Les Frères musulmans ont des chances d'être les grands gagnants des prochains scrutins. Bien que pourchassés et violemment décimés par l'ancien régime, ils demeurent la seule force politique réelle organisée sur le sol égyptien. Et s'ils ont été dépassés par le mouvement politico-social, s'ils ne représentent que l'archaïsme aux yeux d'une très large fraction des manifestants de la Place Tahrîr, ils incarnent pour beaucoup d'Egyptiens l'opposition à l'ancien régime, l'honnêteté et le don de soi. Ces 77% ne sont pas leur victoire, mais ils nous rappellent que les islamistes sont politiquement incontournables. Et ils le sont d'autant plus que les autres forces politiques n'existent pas ou peu hors du Caire. Ce n'est pas avec un compte Twitter et une page sur Facebook qu'on fait une révolution, mais avec des groupes militants actifs dans les villes, les entreprises et les administrations.
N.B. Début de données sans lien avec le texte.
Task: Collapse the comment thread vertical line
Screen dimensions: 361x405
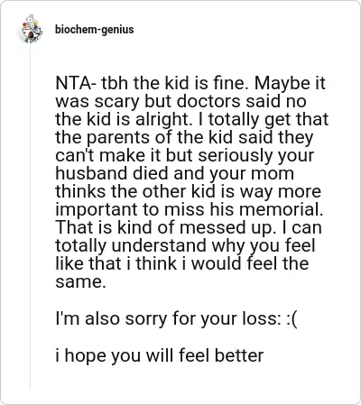Action: (30, 216)
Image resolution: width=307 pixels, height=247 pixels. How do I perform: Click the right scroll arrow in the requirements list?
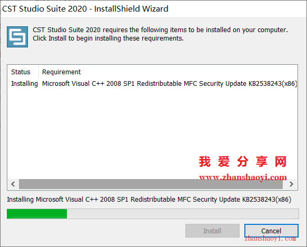(291, 184)
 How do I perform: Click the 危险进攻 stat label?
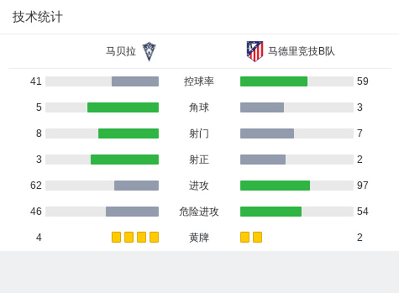point(199,212)
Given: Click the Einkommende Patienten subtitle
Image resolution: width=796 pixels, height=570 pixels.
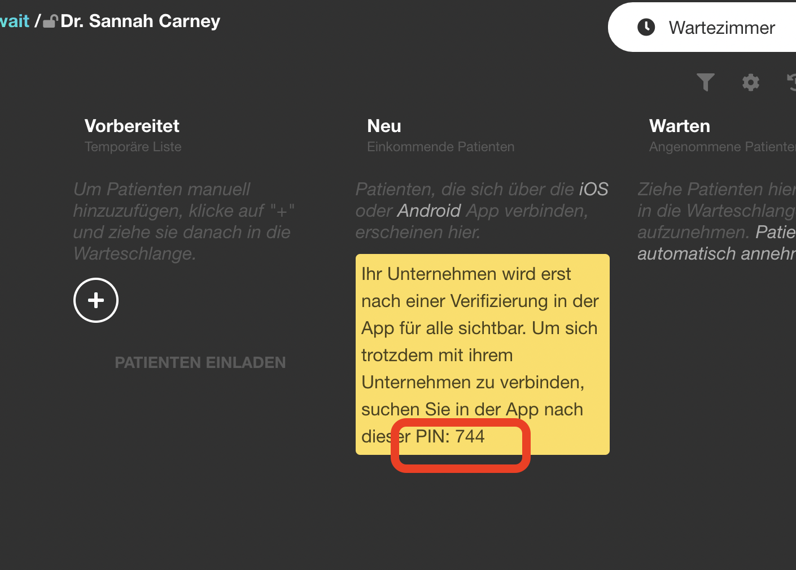Looking at the screenshot, I should coord(440,147).
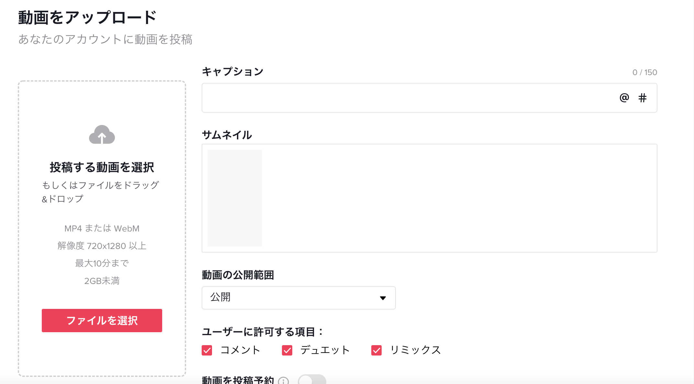Add a hashtag using the # icon

pyautogui.click(x=643, y=98)
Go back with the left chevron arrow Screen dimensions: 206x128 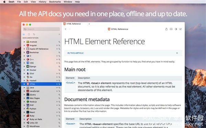(66, 29)
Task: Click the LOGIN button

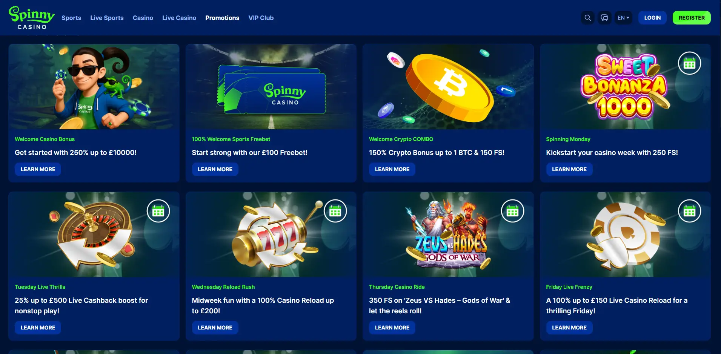Action: (x=652, y=18)
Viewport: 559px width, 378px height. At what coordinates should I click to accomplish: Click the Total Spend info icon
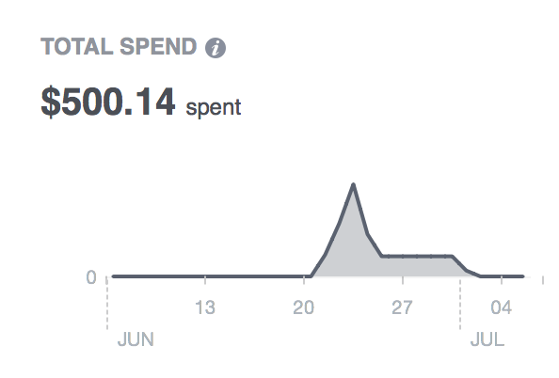216,48
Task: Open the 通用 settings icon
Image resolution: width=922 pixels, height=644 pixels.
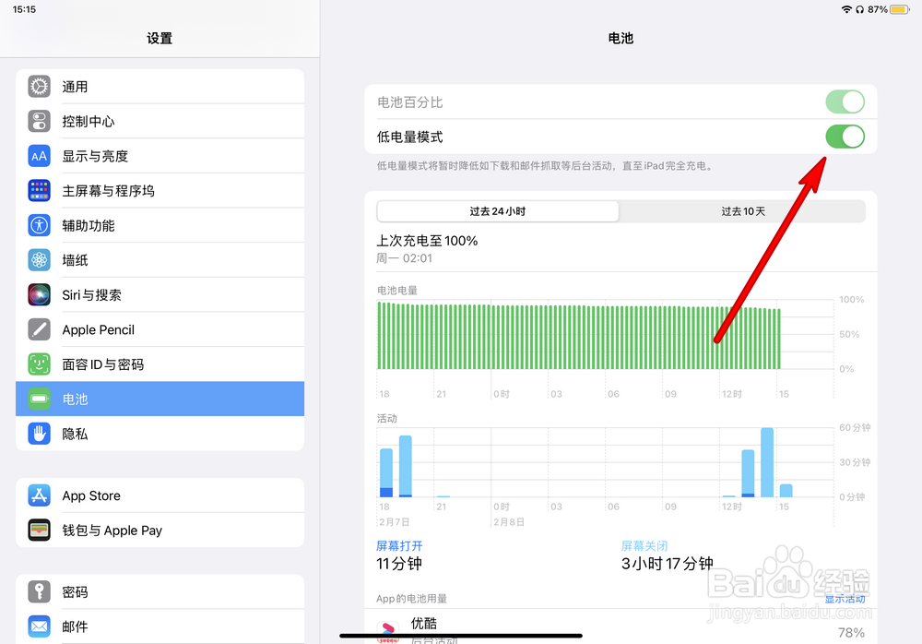Action: (x=39, y=86)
Je doute que les Frères musulmans aient envie de parvenir au pouvoir. Ils savent que les Etats-Unis, Israël et l'armée égyptienne ne l'accepteraient pas. Ils doivent davantage rêver d'un scénario à la turque, rêver d'une success story comme celle que vit l'AKP : se structurer dans l'opposition, construire patiemment des réseaux irriguant toute la société avant d'accéder au pouvoir avec un programme libéral en économie, conservateur du point de vue des moeurs, et politiquement nationaliste. Ceux qui pensaient qu'Ankara se couvriraient de burquas et que la Turquie deviendrait une république islamiste en sont pour leurs frais. Car il est bon de rappeler que les Islamistes ont beau parler à tout bout de champ de l'Oumma (de la communauté des croyants) ou du Djihad, ce sont avant tout des forces politiques nationales, c'est-à-dire qui se sont construites et qui évoluent dans un univers singulier, et qui définissent leur stratégie en fonction de cet univers-là ; le reste, c'est de la rhétorique. Les « Fous de Dieu » sont tout sauf fous : ils ne se tireront jamais une balle dans le pied si une sourate judicieusement choisie leur offre une porte de sortie.
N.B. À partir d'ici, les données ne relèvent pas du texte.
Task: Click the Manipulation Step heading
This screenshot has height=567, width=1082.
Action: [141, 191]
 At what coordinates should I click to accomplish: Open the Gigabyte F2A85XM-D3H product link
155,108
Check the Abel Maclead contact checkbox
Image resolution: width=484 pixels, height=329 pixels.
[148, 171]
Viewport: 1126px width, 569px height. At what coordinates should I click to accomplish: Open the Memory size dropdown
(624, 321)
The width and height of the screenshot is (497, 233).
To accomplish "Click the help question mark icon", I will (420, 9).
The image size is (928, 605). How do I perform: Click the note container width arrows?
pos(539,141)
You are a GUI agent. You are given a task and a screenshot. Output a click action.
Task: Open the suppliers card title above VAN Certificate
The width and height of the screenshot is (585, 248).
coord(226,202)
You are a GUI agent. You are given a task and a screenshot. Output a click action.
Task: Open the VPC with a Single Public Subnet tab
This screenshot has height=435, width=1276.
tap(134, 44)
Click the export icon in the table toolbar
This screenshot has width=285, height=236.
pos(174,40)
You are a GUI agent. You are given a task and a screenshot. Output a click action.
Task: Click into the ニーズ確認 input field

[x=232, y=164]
Dans un article passionnant sur l'islamisme algérien, la chercheuse Séverine Labat nous rappelle que le Front islamique du salut « malgré son échec à prendre le pouvoir » semble avoir « enfanté un néo-islamisme à l'intérieur du régime »1. Là réside la victoire des courants islamistes, non dans leur capacité à s'emparer du pouvoir, mais à réoccuper des espaces socio-culturels au plus près des populations. Or, la plupart des forces laïques sont des mouvements urbains, bourgeois, ne pouvant que s'appuyer que sur des secteurs ouvriers restreints. Ils sont déconnectés de la masse de la population. S'ils veulent peser politiquement, il leur faudra inévitablement délaisser Twitter et Facebook et « aller aux masses », comme l'on disait jadis...
Kropokine le soulignât en son temps : « Dans les révolutions du passé, le peuple se chargeait de l'œuvre de démolition ; quant à celle de réorganisation, il la laissait aux bourgeois (…). La part du peuple dans la révolution doit être positive, en même temps que destructive. Car lui seul peut réussir à réorganiser la société sur des bases d'égalité et de liberté pour tous. Remettre ce soin à d'autres serait trahir la cause même de la révolution. »


Note
1. Séverine Labat, « L'islamisme algérien, vingt ans après », in Confluences Méditerranée n°76 (Stratégies islamistes, 2010).